Ms. Lively: Are we finished here...I mean really.
Lively: Well it looks like it. I seriously thought it would have taken me a little longer. I mean I haven't shut down a huge man inside the ring in a few months. Martin J. Singer was the last big man I defeated, and he wasn't a muscle bound power house like these guys, more of a sloppy, loose, and puffy heavyweight.
Ms. Lively: What’s the point Michael; you still don't have a contract. Why would you train as if you were going to get back in the ring.
Lively: Well it seems that Jeff has booked me in a match. I'm not covered under their insurance, or sanctioned to fight under their banner, so whatever happens to me is on ME! He has put me in the ring against one huge son of a bitch; the current Overdrive Champion, Shadow, who is unbeaten in singles competition. How fitting, the title I put on the map, a title I made famous, the current champion is one piece of the puzzle to my return.
Ms. Lively: You think by beating him you will get a contract.
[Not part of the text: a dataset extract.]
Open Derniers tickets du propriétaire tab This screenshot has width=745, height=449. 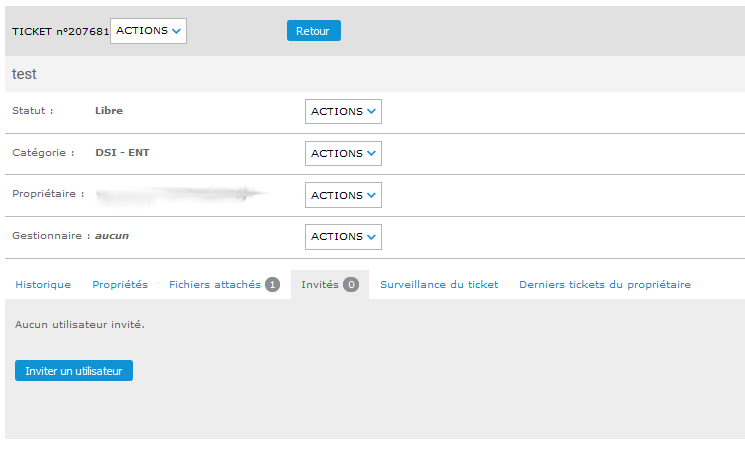point(604,285)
Lively: It's a start. You see mother...Jeff thinks this guy is going to destroy me. He thinks this large freak of nature has what it takes to put down the JESUS. Tony Blackwell couldn't do it, Sabur couldn't do it, and this dumb fuck stick doesn't have the nut sack to pull it off either. Many men have stepped in front of me with bad intentions. They had hopes of driving the nail in my coffin. They had dreams of shutting this ever running mouth. The sad fucking truth slapped every one of them right in the face...you can't stop the JESUS. I'm simply unstoppable, unflappable, and untouchable. Seriously mother look at my track record...the only person that I have had trouble with, haven't been able to overcome is Level One.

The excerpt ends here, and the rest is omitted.